> Exercises
1. Answer these questions using the SQL excerpt.
(a) What is the maximum number of rows that the top10_table expression returns?
(b) According to its comment, what time span does the final query's collect_time filter cover?
(c) Which table does the query read its data from?
2. Repeat the stretch of the SQL excerpt from "ORDER BY total_storage_size DESC , collect_date" through "on yesterday's statistics).".

> Source passage
WITH top10_table AS (SELECT
db_name,
schema_name,
table_name,
hot_storage_size + cold_storage_size AS total_storage_size
FROM
hologres.hg_table_info
WHERE
collect_time >= (current_date - interval '1 day')::timestamptz -- Yesterday
AND collect_time < current_date
AND type = 'TABLE'
AND ( cold_storage_size IS NOT NULL OR hot_storage_size IS NOT NULL )
ORDER BY total_storage_size DESC
LIMIT 10
)
SELECT
base.db_name,
base.schema_name,
base.table_name,
base.hot_storage_size + cold_storage_size AS total_storage_size,
base.row_count,
base.read_sql_count_1d,
base.write_sql_count_1d,
base.collect_time :: date AS collect_date
FROM
hologres.hg_table_info AS base
LEFT JOIN
top10_table
ON
base.db_name = top10_table.db_name
AND base.schema_name = top10_table.schema_name
AND base.table_name = top10_table.table_name
WHERE
collect_time > (current_date - interval '1 week')::timestamptz -- For the last week
AND type = 'TABLE'
AND ( cold_storage_size IS NOT NULL OR hot_storage_size IS NOT NULL )
ORDER BY total_storage_size DESC , collect_date DESC;Use case 4: Analyze trends for bottom 10 tables
-- Analyze access, storage, and data volume trends over the last week for the 10 tables that use the least storage (based on yesterday's statistics).

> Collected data
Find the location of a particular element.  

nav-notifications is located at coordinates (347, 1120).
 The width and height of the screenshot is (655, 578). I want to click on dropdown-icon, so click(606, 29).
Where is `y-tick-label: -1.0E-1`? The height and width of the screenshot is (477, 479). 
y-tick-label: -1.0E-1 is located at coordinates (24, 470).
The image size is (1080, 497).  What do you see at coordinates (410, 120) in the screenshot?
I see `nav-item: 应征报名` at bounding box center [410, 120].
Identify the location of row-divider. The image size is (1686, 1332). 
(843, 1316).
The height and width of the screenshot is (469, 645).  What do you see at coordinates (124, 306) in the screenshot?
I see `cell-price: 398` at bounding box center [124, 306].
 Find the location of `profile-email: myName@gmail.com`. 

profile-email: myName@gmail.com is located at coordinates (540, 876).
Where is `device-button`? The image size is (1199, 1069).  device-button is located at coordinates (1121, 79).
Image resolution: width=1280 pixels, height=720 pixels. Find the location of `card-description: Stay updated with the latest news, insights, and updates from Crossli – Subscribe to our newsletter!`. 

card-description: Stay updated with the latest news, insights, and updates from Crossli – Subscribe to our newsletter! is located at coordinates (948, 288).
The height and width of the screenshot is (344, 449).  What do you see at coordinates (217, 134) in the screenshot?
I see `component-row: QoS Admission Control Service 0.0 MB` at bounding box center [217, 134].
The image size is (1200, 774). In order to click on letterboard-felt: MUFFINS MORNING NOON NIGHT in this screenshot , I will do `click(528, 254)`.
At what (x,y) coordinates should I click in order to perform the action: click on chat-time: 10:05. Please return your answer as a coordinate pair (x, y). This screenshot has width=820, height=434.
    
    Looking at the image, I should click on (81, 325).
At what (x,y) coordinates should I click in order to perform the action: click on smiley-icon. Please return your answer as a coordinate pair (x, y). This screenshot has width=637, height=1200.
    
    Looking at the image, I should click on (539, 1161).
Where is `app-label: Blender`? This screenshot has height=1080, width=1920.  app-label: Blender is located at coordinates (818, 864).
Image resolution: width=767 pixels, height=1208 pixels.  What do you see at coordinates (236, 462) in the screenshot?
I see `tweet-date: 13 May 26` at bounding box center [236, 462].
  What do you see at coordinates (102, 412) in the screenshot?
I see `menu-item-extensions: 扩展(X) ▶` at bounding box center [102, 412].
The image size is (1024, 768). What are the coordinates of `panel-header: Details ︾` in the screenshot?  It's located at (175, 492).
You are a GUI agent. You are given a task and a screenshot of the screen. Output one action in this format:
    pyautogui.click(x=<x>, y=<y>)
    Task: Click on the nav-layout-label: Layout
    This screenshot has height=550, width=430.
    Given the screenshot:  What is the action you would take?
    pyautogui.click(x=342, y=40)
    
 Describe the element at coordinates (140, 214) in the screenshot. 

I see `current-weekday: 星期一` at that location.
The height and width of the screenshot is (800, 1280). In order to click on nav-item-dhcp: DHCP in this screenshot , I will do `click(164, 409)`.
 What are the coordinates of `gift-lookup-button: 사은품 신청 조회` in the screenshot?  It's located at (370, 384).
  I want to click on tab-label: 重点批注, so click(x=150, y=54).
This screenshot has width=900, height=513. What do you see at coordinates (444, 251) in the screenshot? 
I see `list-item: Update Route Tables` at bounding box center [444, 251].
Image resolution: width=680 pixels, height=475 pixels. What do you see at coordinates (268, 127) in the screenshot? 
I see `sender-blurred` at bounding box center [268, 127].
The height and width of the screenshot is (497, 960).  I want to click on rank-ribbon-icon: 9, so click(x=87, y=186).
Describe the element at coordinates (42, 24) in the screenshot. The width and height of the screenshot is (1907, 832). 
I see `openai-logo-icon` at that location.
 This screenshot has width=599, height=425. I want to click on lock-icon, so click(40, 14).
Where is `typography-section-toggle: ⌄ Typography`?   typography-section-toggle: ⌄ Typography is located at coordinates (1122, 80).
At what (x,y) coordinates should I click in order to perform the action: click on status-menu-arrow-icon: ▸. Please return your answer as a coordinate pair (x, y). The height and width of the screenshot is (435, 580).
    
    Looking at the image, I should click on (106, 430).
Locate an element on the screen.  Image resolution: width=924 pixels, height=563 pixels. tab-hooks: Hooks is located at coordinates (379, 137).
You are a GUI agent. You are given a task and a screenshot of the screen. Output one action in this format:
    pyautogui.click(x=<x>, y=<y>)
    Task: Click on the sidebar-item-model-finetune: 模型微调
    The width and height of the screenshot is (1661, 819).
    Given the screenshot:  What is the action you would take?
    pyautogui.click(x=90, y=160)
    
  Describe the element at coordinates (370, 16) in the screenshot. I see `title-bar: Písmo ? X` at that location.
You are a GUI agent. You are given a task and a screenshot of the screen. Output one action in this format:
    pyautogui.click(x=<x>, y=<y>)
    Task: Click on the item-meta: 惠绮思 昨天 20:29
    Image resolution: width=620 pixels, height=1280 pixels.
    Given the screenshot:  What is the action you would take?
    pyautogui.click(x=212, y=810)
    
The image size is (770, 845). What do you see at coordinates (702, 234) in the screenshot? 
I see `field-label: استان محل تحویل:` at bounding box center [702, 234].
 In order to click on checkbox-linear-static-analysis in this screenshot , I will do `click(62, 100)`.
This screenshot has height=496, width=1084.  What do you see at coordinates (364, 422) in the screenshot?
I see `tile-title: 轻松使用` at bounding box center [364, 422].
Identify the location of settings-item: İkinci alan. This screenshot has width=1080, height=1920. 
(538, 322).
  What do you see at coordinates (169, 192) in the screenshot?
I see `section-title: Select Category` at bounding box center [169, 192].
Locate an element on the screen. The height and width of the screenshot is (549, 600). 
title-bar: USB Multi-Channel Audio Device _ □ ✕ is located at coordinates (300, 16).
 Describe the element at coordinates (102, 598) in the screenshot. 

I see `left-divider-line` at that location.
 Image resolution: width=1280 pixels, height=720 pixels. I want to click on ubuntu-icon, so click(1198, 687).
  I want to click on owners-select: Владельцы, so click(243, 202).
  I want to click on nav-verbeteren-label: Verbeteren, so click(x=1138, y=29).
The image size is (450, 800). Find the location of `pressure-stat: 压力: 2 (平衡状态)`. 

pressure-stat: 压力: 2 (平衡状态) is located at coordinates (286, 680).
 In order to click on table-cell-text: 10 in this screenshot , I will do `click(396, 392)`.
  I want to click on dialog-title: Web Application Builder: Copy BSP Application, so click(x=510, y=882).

> Answers by task
1.
(a) 10
(b) The last week
(c) hologres.hg_table_info

2.
ORDER BY total_storage_size DESC , collect_date DESC;Use case 4: Analyze trends for bottom 10 tables
-- Analyze access, storage, and data volume trends over the last week for the 10 tables that use the least storage (based on yesterday's statistics).